What needs to be done:
For the material below, set down exactly the lines between the one containing "Enable the circle next to Sipgate Wireless" and the last line, both included, leaving every picture out.

Data records:
● ● ● ● ●
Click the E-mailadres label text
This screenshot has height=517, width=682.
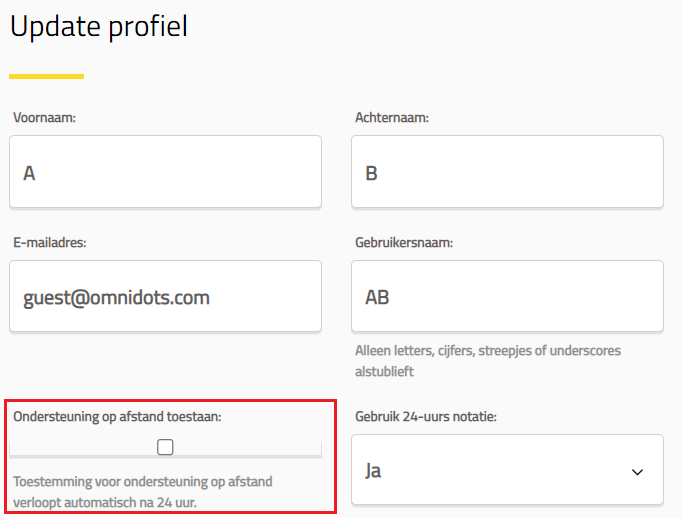[x=51, y=242]
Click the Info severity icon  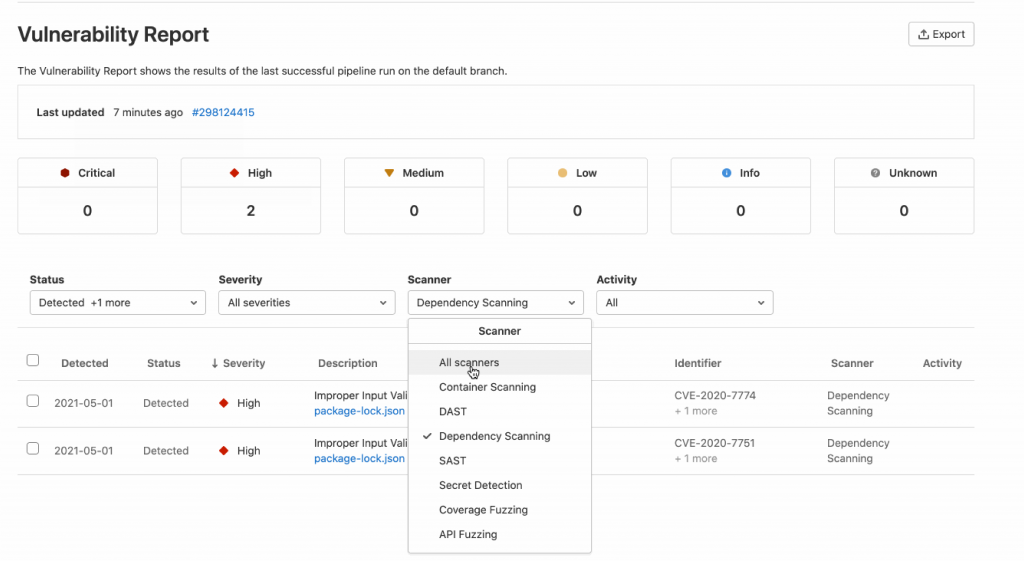[727, 173]
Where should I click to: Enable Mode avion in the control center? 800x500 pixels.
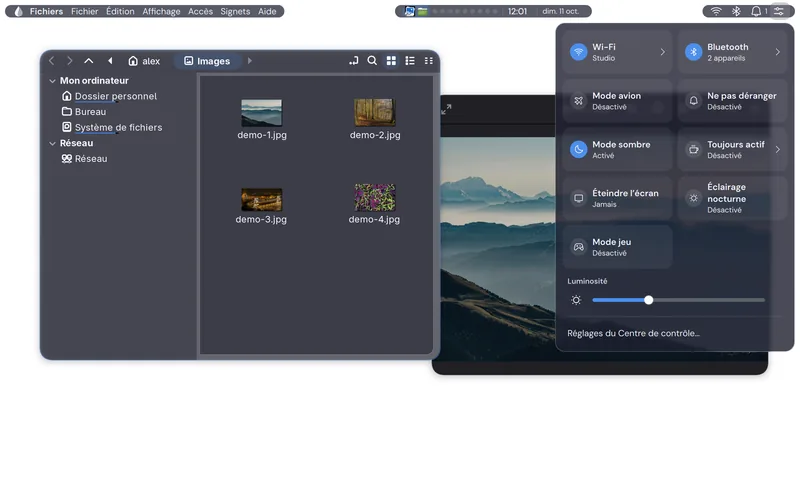tap(617, 101)
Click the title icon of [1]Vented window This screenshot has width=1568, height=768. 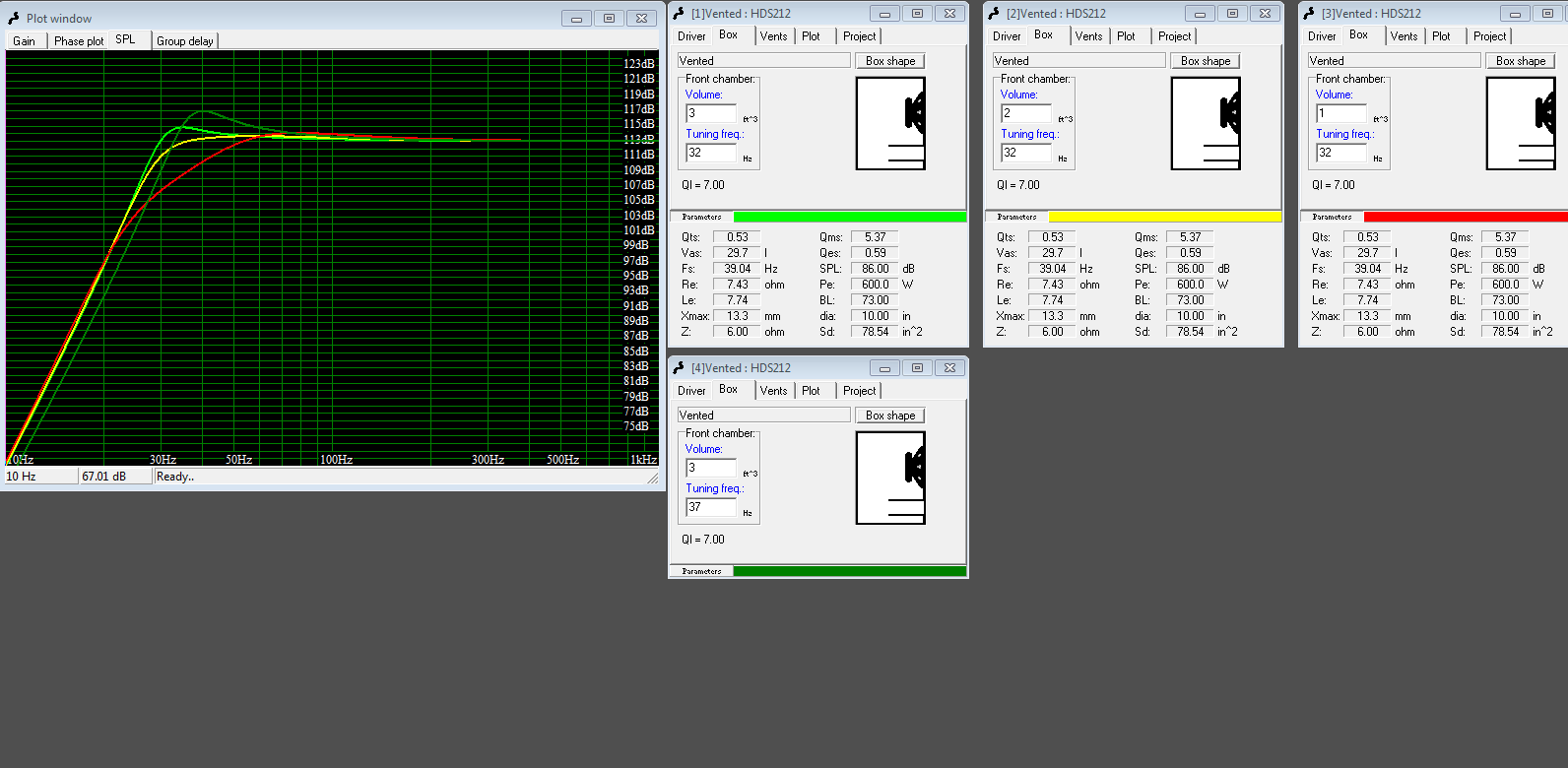click(679, 13)

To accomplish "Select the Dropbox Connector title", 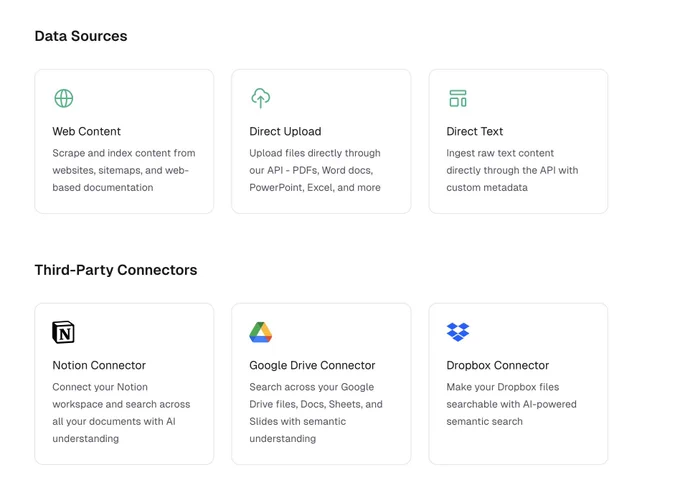I will (497, 366).
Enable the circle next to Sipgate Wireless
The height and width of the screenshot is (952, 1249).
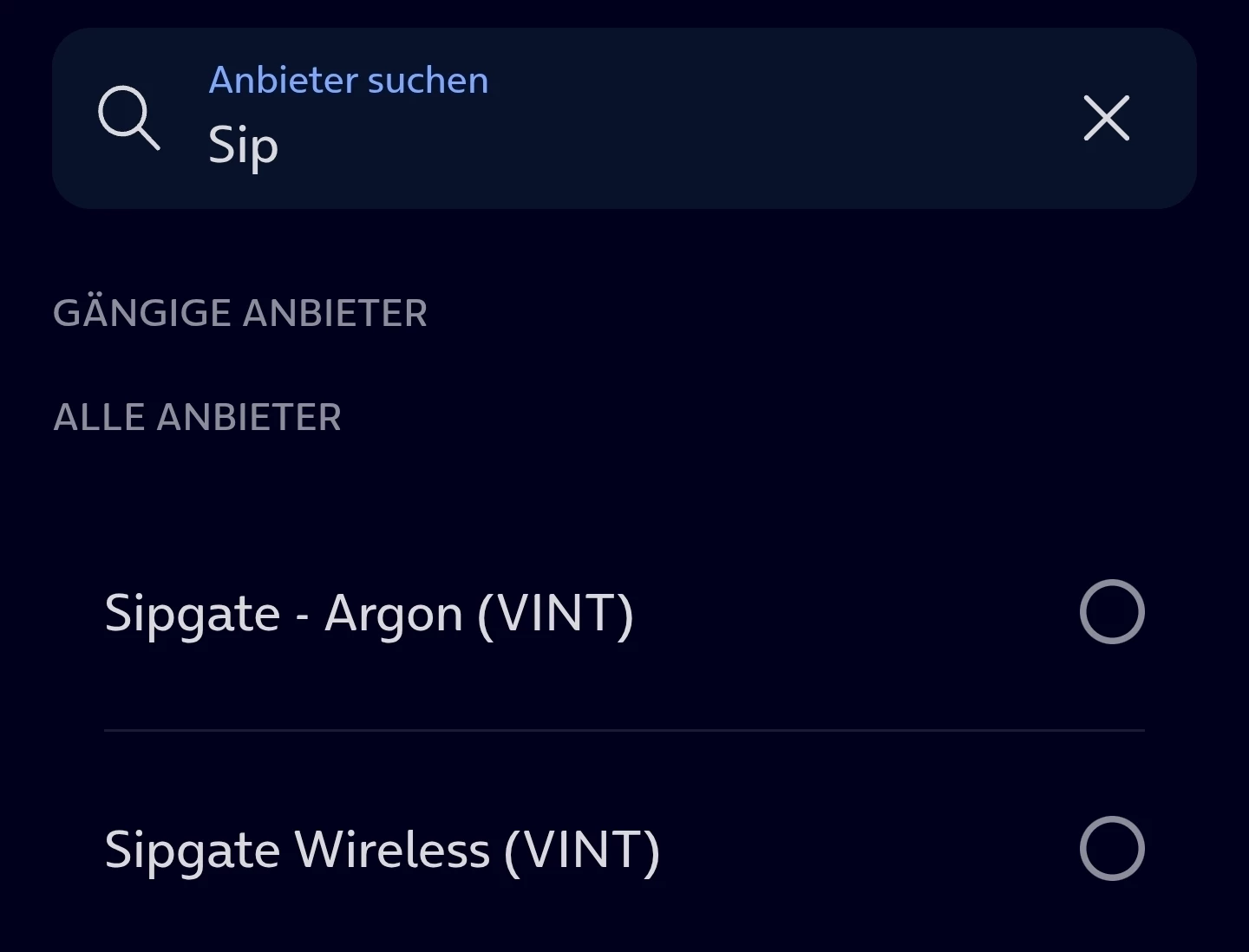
● ● ● ● ●
Problem solution:
Enable the circle next to Sipgate Wireless
The height and width of the screenshot is (952, 1249).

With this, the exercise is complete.